» **Requirements**:
Return the lines from the one with "Task: Click the info" to the one with "Action: 990,577" verbatim, including both.

» **Dataset content**:
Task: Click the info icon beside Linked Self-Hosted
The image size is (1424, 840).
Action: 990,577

==

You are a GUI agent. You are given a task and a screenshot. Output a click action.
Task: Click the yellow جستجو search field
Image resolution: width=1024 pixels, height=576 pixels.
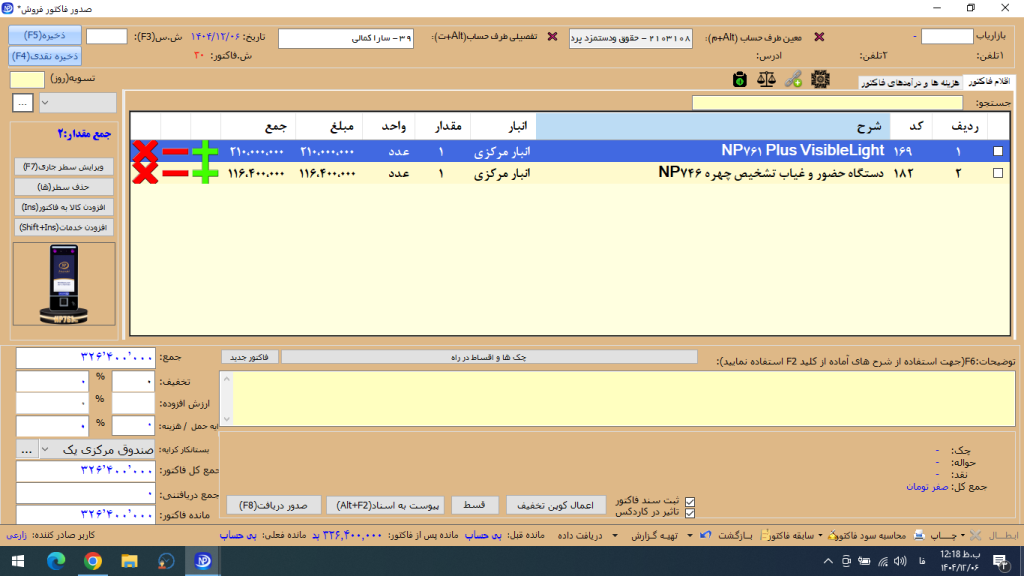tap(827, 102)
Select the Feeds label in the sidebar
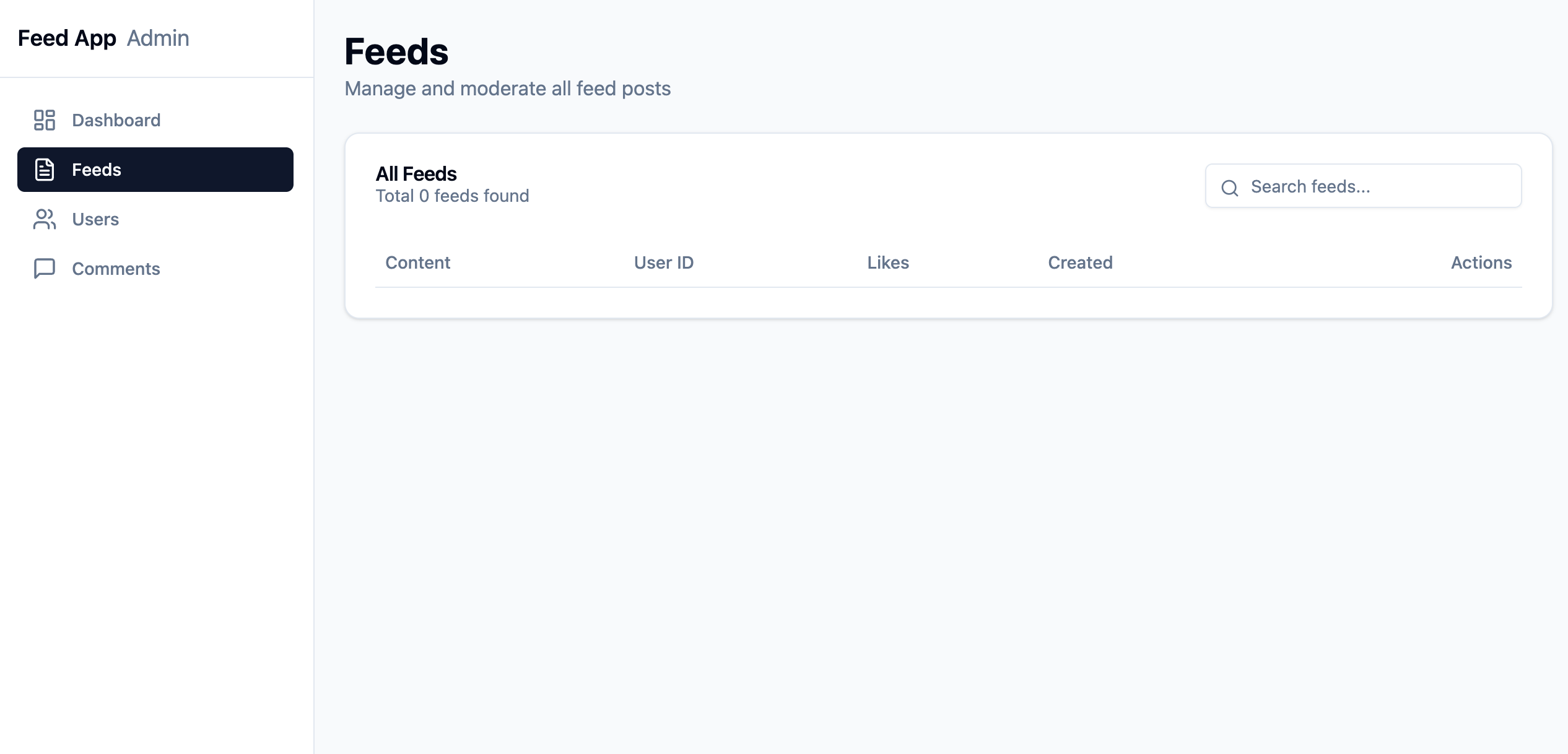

» **Reply**:
Task: Click the info icon beside Linked Self-Hosted
The image size is (1424, 840).
Action: 990,577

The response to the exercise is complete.